Exercise · Search & Discovery

Google Search — Web Search Engine

Whiteboard exercise. Try the problem cold, then reveal the rubric to self-score.

Out of 10 points45 min whiteboardReference solution →

Prompt

Design Google's web search. 100B pages indexed, 100K queries/sec, < 200ms p99 query latency. Crawl + index + rank.

Time budget: 45 min whiteboard. Draw architecture, estimate numbers, discuss tradeoffs.

Hint 1

Three independent pipelines: crawl (continuous), index build (batch), query serving (real-time). Don't conflate.

Hint 2

Document-sharded inverted index across ~1000 shards.

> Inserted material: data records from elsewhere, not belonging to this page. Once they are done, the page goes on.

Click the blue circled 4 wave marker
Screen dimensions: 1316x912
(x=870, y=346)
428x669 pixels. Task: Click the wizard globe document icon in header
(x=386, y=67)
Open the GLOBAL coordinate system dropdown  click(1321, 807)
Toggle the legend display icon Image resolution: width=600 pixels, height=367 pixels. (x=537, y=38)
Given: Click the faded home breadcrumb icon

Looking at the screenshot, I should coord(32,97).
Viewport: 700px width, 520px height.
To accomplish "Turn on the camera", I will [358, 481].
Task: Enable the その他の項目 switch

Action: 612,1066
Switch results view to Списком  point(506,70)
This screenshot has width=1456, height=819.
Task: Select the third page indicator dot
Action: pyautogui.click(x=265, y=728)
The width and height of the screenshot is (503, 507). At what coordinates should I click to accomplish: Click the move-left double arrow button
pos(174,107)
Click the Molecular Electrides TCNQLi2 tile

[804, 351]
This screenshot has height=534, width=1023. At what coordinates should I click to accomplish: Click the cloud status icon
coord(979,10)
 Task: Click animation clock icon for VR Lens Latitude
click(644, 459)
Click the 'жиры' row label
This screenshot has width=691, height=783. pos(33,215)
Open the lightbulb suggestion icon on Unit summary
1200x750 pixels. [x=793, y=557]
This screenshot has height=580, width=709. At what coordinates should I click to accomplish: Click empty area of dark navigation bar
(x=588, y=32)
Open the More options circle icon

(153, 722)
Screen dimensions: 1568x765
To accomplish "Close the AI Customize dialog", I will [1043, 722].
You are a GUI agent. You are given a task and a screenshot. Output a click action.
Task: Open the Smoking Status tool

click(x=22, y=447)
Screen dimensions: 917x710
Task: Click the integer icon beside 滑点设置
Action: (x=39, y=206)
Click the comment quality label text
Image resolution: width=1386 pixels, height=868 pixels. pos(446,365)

Scatter-gather at query time.

Hint 3

Two-stage ranking: cheap BM25 over millions → heavy BERT rerank over top-1000.

+1 BoE: 100B pages × 100KB HTML = 10PB raw; ~100M unique terms; ~400PB stored with derivatives
+2 Document-sharded inverted index; ~1000 shards; scatter-gather query with aggregator merge
+2 Two-stage ranking: BM25 first-pass over candidates → BERT/cross-encoder rerank over top 1000
+1 Query cache absorbs ~30% of traffic (repeated queries); LRU with short TTL
+1 Crawler: URL frontier + fetchers + parser + dedup (SimHash); polite per-host rate limits
+1 Separate fresh-index for breaking-news content; merged at query time with main index
+1 Snippet generation + spell-correction + query expansion on the critical path
+1 Hedged requests to handle straggler shards: duplicate slow requests after N ms

Self-score: tally the points you would have mentioned unprompted. 7+ is interview-ready on this problem.